Mardi 27 janvier
Lylö, une station de traitement d'eau anti PFAS made in Lyon
Rédigé par Léo Mourgeon
L'entreprise a vendu 500 unités en quelques mois (crédit : Talassa).
Face aux inquiétudes croissantes autour des polluants éternels, une PME de la métropole propose une nouvelle solution pour sécuriser l’eau du quotidien, directement à la maison.
La genèse
- Installée à Brignais, Talassa travaille depuis près de 20 ans sur la qualité de l’eau du robinet. Adoucisseurs, filtration, traitement du calcaire… l’entreprise a d’abord visé large, avec environ 11 000 adoucisseurs domestiques vendus chaque année.
- Mais le contexte a changé. « On nous parlait surtout de tartre ou de goût du chlore. Aujourd’hui, la question des PFAS est devenue centrale, surtout autour de Lyon », observe Jean-Christophe Meynand, fondateur et dirigeant.
- Ces substances chimiques très persistantes sont surveillées de près, avec des normes appelées à se durcir dès 2026. Pour Talassa, il fallait aller plus loin que les solutions existantes et proposer un traitement global, pensé pour l’ensemble du foyer.
Comment ça marche ?
- Baptisée Lylö, la station se raccorde à l’arrivée d’eau générale du logement. « L’idée était simple : traiter toute l’eau, pas seulement celle que l’on boit », résume Jean-Christophe Meynand.
- Le système combine 3 étapes : une filtration mécanique pour retenir les particules, un adoucissement par échange d’ions contre le calcaire, puis un média filtrant à base de charbon actif capable de capter chlore, pesticides et jusqu’à 26 PFAS identifiés.

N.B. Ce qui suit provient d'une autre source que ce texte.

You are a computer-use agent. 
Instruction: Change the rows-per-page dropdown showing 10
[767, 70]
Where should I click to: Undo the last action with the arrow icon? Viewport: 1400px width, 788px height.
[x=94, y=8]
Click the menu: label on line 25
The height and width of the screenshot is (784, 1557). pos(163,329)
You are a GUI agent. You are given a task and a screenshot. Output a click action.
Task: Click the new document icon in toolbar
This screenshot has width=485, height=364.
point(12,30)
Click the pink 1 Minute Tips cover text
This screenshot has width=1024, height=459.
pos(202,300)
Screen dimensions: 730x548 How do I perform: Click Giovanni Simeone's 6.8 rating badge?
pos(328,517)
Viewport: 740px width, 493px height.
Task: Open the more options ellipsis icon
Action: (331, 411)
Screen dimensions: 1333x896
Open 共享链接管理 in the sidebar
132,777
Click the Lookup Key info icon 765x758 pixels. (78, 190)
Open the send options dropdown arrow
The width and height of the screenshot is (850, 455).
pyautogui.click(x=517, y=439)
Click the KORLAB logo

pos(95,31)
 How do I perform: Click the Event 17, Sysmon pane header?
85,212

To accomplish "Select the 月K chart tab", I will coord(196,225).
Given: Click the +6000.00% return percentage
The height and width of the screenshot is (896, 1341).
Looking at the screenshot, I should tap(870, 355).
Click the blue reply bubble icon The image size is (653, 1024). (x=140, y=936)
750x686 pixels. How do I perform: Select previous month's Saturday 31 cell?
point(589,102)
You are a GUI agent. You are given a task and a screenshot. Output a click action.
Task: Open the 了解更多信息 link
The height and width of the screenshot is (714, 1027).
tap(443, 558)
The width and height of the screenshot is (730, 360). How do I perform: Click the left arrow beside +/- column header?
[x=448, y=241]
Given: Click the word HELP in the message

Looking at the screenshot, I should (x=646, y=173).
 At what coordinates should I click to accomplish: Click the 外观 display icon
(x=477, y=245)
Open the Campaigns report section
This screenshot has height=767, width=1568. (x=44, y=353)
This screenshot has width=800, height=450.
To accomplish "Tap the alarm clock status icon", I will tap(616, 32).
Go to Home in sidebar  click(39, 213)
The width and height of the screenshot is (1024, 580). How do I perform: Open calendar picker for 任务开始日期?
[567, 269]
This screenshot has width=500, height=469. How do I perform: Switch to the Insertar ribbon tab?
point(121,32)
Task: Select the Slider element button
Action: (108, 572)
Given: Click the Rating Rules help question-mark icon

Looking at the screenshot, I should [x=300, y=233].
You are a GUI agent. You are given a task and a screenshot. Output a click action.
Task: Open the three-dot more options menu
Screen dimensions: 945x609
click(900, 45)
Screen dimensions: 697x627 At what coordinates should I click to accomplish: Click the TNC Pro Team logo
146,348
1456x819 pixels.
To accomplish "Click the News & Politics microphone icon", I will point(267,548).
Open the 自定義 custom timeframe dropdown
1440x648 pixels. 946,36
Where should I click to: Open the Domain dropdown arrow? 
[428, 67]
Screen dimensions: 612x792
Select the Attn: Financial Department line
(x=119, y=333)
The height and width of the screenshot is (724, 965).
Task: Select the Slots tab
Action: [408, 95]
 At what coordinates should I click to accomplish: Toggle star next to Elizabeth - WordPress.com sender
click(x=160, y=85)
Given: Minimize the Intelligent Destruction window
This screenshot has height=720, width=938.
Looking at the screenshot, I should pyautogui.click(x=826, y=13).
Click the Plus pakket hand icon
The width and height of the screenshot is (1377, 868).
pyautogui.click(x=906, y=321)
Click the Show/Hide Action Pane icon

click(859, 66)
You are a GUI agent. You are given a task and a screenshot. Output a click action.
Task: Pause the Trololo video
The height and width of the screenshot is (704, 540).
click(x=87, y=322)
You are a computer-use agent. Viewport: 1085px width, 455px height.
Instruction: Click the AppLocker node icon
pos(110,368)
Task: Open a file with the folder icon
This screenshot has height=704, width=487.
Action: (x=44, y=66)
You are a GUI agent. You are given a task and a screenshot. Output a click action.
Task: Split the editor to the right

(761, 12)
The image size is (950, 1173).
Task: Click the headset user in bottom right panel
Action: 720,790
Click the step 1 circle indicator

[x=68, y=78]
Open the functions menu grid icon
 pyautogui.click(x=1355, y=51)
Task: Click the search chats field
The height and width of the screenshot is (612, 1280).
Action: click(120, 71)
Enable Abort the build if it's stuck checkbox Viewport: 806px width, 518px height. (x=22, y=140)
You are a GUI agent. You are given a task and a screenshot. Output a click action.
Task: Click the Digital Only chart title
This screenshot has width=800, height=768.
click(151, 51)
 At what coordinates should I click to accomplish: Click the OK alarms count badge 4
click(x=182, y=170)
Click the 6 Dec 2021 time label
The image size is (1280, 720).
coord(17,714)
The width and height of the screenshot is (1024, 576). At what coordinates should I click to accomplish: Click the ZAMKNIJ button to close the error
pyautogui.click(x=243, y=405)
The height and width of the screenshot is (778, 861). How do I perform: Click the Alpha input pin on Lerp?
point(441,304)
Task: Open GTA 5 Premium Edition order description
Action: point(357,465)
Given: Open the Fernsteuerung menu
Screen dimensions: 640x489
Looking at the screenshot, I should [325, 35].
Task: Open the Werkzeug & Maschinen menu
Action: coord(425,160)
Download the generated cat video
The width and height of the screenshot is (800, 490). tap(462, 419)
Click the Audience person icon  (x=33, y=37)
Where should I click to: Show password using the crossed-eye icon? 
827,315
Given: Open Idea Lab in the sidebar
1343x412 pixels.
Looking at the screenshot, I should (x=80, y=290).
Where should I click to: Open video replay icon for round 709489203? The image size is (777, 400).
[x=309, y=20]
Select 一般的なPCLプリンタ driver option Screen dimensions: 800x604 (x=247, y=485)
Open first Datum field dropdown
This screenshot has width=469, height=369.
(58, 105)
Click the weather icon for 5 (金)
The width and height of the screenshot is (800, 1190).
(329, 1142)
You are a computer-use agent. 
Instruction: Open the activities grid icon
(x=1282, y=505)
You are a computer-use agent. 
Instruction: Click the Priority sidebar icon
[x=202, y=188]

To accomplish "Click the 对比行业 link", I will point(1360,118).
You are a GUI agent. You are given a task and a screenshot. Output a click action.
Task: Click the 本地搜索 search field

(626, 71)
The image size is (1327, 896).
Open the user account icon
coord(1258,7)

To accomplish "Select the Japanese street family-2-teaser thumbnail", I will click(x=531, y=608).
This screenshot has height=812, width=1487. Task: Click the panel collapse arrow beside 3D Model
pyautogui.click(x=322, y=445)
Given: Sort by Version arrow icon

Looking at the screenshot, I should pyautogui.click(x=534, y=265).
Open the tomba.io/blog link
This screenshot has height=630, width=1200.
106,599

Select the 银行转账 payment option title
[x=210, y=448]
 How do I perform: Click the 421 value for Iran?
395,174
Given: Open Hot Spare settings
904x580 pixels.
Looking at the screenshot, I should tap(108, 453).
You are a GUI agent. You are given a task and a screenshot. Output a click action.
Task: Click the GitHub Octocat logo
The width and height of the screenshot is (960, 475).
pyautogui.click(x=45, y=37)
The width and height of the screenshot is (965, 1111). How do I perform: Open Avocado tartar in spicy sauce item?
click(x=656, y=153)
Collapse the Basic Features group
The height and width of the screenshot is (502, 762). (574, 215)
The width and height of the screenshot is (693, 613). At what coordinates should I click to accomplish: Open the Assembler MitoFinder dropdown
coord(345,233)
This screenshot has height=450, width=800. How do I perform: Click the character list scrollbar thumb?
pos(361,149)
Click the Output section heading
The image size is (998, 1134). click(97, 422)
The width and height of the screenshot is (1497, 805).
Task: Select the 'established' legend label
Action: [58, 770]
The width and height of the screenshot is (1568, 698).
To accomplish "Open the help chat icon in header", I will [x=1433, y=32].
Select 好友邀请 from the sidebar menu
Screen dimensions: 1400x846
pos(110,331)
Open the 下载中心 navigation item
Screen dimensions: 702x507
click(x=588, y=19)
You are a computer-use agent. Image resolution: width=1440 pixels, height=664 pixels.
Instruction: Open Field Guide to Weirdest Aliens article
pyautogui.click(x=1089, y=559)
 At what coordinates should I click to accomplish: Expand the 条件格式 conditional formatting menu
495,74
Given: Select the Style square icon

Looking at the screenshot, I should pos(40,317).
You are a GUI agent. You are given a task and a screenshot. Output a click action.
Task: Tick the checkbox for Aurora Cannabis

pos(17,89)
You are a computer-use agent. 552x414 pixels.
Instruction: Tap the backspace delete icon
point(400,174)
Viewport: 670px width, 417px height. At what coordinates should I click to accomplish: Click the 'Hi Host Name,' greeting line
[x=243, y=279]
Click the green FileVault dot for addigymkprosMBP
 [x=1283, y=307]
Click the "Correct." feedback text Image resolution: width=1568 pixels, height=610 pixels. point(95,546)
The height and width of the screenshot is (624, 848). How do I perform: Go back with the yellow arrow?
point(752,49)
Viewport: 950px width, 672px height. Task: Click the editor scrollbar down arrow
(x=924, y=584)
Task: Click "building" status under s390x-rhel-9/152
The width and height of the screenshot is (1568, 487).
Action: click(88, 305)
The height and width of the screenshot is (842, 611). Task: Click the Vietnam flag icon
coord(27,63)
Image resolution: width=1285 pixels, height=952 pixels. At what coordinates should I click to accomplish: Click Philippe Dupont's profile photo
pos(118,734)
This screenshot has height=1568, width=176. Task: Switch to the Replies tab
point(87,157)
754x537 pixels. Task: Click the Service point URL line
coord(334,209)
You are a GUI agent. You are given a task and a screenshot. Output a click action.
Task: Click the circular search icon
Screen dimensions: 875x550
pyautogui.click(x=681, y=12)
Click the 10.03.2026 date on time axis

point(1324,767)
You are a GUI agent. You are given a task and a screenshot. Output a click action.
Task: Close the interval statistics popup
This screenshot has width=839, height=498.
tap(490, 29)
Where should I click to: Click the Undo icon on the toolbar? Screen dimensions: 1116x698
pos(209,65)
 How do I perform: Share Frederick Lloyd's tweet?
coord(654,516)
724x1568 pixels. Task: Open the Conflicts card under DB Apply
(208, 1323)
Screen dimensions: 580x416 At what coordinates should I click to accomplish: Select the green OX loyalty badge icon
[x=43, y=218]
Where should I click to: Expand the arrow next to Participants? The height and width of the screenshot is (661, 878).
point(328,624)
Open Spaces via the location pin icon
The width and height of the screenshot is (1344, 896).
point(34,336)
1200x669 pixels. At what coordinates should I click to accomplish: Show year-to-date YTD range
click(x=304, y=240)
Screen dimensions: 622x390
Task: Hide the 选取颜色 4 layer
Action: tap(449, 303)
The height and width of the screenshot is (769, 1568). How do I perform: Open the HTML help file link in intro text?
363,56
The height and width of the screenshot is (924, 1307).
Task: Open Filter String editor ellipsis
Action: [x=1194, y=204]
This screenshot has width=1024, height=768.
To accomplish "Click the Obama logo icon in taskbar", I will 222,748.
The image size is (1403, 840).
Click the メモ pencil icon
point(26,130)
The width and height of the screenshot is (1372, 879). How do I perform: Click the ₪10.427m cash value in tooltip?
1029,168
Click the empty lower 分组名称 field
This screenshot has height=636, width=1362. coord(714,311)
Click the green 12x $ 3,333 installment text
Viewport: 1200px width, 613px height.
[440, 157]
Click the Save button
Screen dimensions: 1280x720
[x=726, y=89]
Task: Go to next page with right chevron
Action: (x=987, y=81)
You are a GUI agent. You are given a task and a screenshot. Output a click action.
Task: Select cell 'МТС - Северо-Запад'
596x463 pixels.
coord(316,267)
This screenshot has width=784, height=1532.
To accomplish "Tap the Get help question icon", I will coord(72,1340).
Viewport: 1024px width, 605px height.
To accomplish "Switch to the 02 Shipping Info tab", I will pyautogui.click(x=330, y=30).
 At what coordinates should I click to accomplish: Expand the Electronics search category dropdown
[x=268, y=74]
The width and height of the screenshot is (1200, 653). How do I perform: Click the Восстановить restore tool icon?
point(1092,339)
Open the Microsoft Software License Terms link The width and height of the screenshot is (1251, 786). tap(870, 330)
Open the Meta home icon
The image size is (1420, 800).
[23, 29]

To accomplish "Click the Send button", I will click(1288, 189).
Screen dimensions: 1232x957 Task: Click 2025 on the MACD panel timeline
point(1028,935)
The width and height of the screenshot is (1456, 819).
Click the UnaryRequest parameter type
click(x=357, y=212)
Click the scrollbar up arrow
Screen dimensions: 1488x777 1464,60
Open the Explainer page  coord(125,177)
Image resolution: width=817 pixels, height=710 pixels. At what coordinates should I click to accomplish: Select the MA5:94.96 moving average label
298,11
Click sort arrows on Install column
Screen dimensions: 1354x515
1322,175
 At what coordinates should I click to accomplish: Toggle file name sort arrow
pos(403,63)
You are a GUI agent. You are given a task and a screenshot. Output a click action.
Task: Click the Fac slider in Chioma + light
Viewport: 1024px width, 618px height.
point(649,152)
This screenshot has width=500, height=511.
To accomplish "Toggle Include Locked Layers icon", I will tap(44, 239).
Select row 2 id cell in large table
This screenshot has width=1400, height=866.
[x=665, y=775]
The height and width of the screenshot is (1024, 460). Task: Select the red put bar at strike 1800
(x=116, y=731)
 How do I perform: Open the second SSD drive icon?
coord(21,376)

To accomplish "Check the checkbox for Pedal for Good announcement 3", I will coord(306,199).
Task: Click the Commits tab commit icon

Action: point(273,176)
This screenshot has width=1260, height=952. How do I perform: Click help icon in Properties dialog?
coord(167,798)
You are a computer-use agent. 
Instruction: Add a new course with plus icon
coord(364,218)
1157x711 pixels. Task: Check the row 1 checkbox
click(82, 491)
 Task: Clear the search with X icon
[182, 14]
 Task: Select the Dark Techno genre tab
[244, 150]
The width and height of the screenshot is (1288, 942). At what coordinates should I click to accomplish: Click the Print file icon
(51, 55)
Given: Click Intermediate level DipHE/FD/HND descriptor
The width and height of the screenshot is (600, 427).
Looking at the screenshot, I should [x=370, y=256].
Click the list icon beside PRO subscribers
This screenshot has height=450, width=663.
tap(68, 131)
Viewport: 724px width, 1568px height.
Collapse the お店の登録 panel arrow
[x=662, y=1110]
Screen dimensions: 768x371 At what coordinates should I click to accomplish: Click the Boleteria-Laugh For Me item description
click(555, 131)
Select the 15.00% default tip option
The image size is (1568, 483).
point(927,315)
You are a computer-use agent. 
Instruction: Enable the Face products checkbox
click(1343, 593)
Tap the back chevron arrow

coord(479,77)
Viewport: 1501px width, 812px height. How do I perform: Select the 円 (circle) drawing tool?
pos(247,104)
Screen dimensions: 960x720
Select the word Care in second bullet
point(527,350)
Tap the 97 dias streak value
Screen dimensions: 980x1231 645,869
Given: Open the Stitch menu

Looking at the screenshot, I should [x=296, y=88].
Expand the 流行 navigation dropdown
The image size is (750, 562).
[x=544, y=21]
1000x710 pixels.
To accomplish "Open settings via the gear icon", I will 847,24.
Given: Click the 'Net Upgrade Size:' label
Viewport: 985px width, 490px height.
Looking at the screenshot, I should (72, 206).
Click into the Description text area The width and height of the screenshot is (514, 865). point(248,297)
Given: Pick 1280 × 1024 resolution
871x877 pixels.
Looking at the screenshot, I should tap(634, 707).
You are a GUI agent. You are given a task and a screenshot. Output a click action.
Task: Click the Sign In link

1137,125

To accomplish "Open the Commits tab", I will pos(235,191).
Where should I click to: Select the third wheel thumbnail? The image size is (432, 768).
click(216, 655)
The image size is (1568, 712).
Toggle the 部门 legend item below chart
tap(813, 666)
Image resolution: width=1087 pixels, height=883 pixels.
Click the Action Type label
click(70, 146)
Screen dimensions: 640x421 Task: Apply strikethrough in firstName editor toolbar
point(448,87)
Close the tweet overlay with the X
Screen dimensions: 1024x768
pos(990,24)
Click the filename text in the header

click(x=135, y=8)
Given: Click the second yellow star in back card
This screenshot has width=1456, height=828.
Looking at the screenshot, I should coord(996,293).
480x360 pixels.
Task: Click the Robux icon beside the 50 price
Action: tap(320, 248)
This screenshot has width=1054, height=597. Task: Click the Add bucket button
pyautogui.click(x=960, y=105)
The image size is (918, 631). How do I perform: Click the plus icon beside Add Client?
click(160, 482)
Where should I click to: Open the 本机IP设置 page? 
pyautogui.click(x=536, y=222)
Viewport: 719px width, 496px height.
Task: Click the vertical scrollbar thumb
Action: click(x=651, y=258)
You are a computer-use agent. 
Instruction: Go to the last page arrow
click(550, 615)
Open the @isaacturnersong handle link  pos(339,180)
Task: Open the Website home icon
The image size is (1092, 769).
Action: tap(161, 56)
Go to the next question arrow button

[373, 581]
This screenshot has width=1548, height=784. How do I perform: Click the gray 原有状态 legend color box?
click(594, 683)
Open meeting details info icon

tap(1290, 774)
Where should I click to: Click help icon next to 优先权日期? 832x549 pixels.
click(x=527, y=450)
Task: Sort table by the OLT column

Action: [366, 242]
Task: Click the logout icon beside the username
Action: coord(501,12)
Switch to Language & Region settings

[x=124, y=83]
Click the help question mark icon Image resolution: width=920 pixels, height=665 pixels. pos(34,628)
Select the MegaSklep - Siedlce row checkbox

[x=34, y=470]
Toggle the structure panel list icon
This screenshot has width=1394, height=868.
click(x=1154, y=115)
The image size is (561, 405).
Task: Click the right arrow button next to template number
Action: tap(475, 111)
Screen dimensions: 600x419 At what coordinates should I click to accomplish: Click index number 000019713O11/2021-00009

- Pour un foyer de 4 personnes, l’appareil couvre une consommation moyenne de 110 m³ par an entre 2 maintenances. « On s’engage sur une année sans calcaire, sans chlore et sans PFAS », insiste le dirigeant. Commercialisée autour de 1 800 €, la station se positionne comme une alternative aux filtres ponctuels ou à l’eau en bouteille.
La suite
- Déjà écoulée à 500 exemplaires, Lylö doit devenir un moteur de croissance pour Talassa, qui vise jusqu’à 20 % de hausse d’activité en 2026. La PME, forte d’une trentaine de salariés et de 8,8 M€ de chiffre d’affaires attendus, investit aussi dans l’agrandissement de son site de Brignais.
- « Nous passons à l’échelle industrielle tout en restant sur du made in France », souligne Jean-Christophe Meynand. Distribuée via les réseaux professionnels comme Cedeo ou Tereva, la solution entend répondre à une attente très locale : boire, cuisiner et se laver avec une eau plus sûre.